John Hollander in 2008, via the New York Times
“Hollander is almost wholly amphibious as a poet and critic,” says Jay Parini about John Hollander, who passed away recently. As our critics note, Hollander was a man of unique genius and success in a variety of literature’s arenas. Robert Beum describes Hollander as, “a Modernist who has come to terms with traditions. . . . A contemporary old master—an erudite humanist, profound, witty, genial, courteous.” In this spirit we celebrate the life and work of John Hollander.
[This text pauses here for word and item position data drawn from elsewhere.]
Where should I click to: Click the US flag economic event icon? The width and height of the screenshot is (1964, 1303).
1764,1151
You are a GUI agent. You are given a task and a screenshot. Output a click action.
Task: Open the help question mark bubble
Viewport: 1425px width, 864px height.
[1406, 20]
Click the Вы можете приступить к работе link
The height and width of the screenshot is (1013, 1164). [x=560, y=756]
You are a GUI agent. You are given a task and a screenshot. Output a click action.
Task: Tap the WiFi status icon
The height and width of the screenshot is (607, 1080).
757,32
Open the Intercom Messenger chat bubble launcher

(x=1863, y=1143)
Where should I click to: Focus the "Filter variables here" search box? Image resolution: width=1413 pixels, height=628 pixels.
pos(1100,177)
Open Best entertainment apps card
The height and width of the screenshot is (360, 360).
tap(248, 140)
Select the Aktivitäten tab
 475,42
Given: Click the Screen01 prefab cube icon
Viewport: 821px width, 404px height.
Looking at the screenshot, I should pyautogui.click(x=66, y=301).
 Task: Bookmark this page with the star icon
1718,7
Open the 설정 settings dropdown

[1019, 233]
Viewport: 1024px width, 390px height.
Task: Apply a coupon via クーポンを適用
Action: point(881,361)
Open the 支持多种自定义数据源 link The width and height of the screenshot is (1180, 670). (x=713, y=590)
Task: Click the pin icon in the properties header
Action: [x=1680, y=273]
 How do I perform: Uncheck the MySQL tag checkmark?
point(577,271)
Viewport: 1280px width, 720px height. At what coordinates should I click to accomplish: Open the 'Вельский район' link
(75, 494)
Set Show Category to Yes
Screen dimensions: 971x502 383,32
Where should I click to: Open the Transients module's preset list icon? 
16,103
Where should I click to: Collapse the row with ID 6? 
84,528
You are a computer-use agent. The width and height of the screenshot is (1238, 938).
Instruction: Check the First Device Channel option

Embodying the poet-critic, Hollander debuted in our pages in 1958 with two poems, followed soon after by a piece of Shakespeare criticism. He published with the Sewanee Review shortly after W. H. Auden—also contributor to our magazine—chose Hollander’s collection A Crackling of Thorns to win the Yale Series of Younger Poets Prize. Watch Robert Pinsky read Hollander's poem "Sparklers."
In the past fifty years, Hollander has been frequently reviewed and discussed by our critics for his poetry and criticism, and sometimes both, as with his book Rhyme’s Reason: A Guide to English Verse, a guide to poetic forms written in the very forms they describe. He published over a dozen books of poetry and many works of criticism, including a Jiggery-Pokery: A Compendium of Double Dactyls, which he wrote in collaboration with Anthony Hecht, a frequent contributor to the Sewanee Review and the third recipient of the Aiken Taylor Award in Modern American Poetry. He also edited numerous collections and even dabbled in children’s literature. Read a 1985 interview with Hollander, as well as his conversation with the Paris Review for their Art of Poetry series.
In addition to visiting the pages of the Sewanee Review, he frequented campus to teach for the Sewanee Writers’ Conference and the Sewanee School of Letters. We will miss his warm, enlivening presence and his flow of bright, thought-stirring writing.